Dengan langkah-langkah
tersebut, diharapkan penyusunan kurikulum akan lebih realistis, karena didasari
oleh kenyataan yang diharapkan.
7. Model Action Research Yang Sistematis
Model kurikulum ini didasarkan pada asumsi bahwa
perkembangan kurikulum merupakan perubahan sosial. Hal itu mencakup suatu
proses yang melibatkan kepribadian orangtua, siswa, guru, struktur sistem
sekolah, pola hubungan pribadi dan kelompok dari sekolah dan masyarakat. Sesuai
dengan asumsi tersebut model ini menekankan pada tiga hal: hubungan individu,
sekolah dan organisasi masyarakat, serta wibawa dari pengetahuan profesional.
Kurikulum dikembangkan dalam konteks harapan
warga masyarakat, para orangtua, tokoh masyarakat, pengusaha, siswa, guru, dan
lain-lain, mempunyai pandangan tentang bagaimana pendidikan, bagaimana anak
belajar, dan bagaimana peranan kurikulum dalam pendidikan dan pengajaran.
Penyusunan kurikulum harus memasukkan pandangan dan harapan-harapan masyarakat,
dan salah satu cara untuk mencapai hal itu adalah dengan prosedur action
research. Langkah-langkahnya:
a) Adanya problem proses belajar mengajar di sekolah yang perlu diteliti
b) Mencari sebab-sebab terjadinya problem dan sekaligus dicari pemecahannya.
Kemudian menentukan putusan apa yang perlu diambil sehubungannya dengan masalah
yang timbul tersebut
c) Melaksanakan putusan yang telah diambil.
B. Analisis
Terhadap Model-Model Pengembangan Kurikulum
Ada
tiga faktor yang digunakan untuk menganalisis model-model pengembangan menurut Zainal Arifin (2011) dalam bukunya
Konsep dan Model Pengembangan Kurikulum, yaitu :
a)
Penekanan pada suatu titik pandangan
tertentu.
b) Keuntungan-keuntungan yang diperoleh melalui
model tersebut
c)
Kekurangan-kekurangannya.
Pada
model administratif penekanan diberikan pada orang-orang yang terlibat dalam
pengembangan kurikulum dengan uraian tugas dan fungsinya masing-masing,
disamping pengarahan kegiatan yang bercirikan dari atas ke bawah. Kekurangannya
terletak pada kurangnya dampak perubahan kurikulum, karena hasil kegiatannya
seolah-olah dilaksanakan dari atas tanpa memperhatikan people change.

__KERJAKAN BERIKUT INI__
a – Terjemahkan kalimat dari halaman ini ke bahasa Inggris: "Model kurikulum ini didasarkan pada asumsi bahwa perkembangan kurikulum merupakan perubahan sosial."
b – Tulis lagi bagian halaman ini mulai dari "7. Model Action" sampai dengan "pendidikan dan pengajaran.", dan ganti "orangtua" dengan "wali murid".
c – Menurut halaman ini, apa kekurangan model administratif?

__CUPLIKAN DATA__
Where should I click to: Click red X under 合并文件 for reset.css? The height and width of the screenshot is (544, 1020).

--

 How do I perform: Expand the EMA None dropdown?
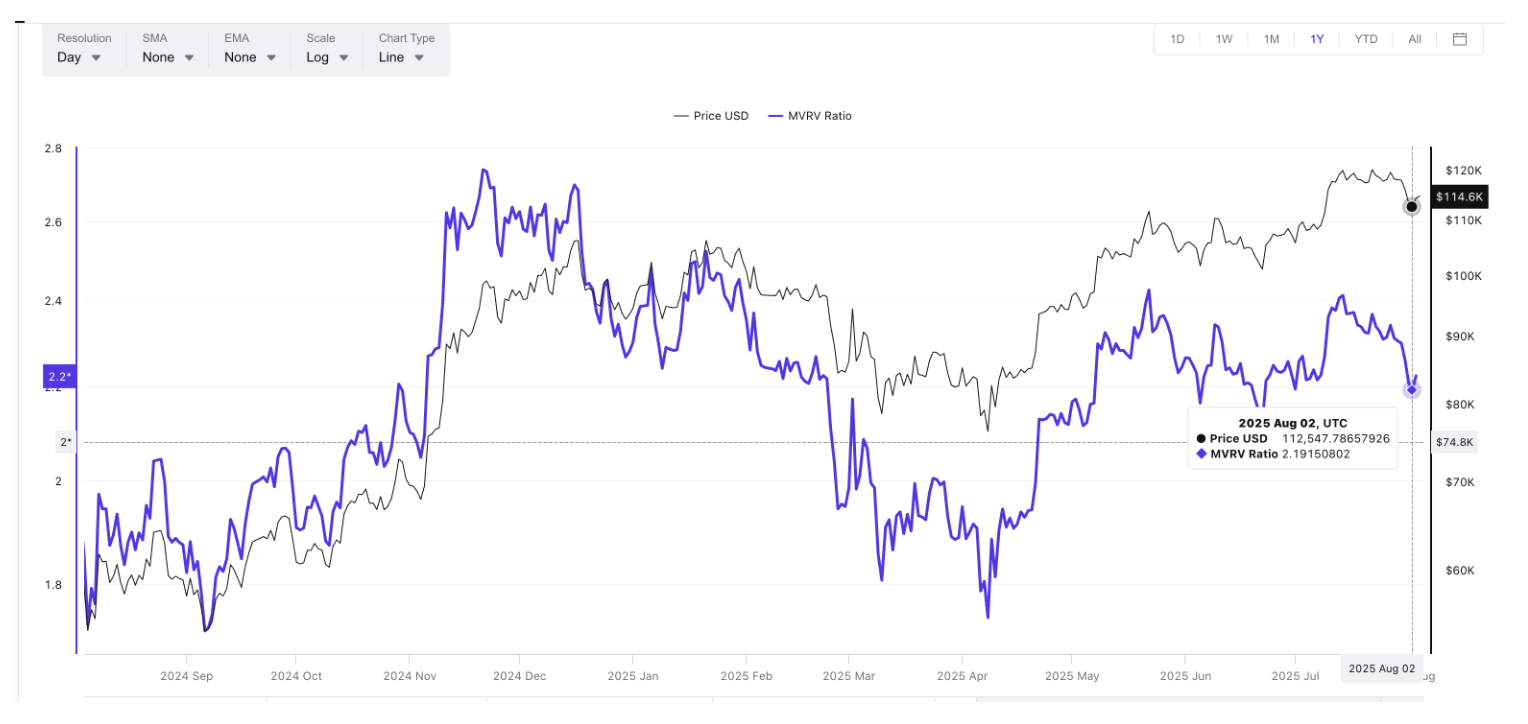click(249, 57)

__JAWABAN BERURUTAN__
a – This curriculum model is based on the assumption that curriculum development is a form of social change.

b –
7. Model Action Research Yang Sistematis
Model kurikulum ini didasarkan pada asumsi bahwa
perkembangan kurikulum merupakan perubahan sosial. Hal itu mencakup suatu
proses yang melibatkan kepribadian wali murid, siswa, guru, struktur sistem
sekolah, pola hubungan pribadi dan kelompok dari sekolah dan masyarakat. Sesuai
dengan asumsi tersebut model ini menekankan pada tiga hal: hubungan individu,
sekolah dan organisasi masyarakat, serta wibawa dari pengetahuan profesional.
Kurikulum dikembangkan dalam konteks harapan
warga masyarakat, para wali murid, tokoh masyarakat, pengusaha, siswa, guru, dan
lain-lain, mempunyai pandangan tentang bagaimana pendidikan, bagaimana anak
belajar, dan bagaimana peranan kurikulum dalam pendidikan dan pengajaran.

c – Dampak perubahan kurikulumnya kurang, karena hasil kegiatannya seolah-olah dilaksanakan dari atas tanpa memperhatikan people change.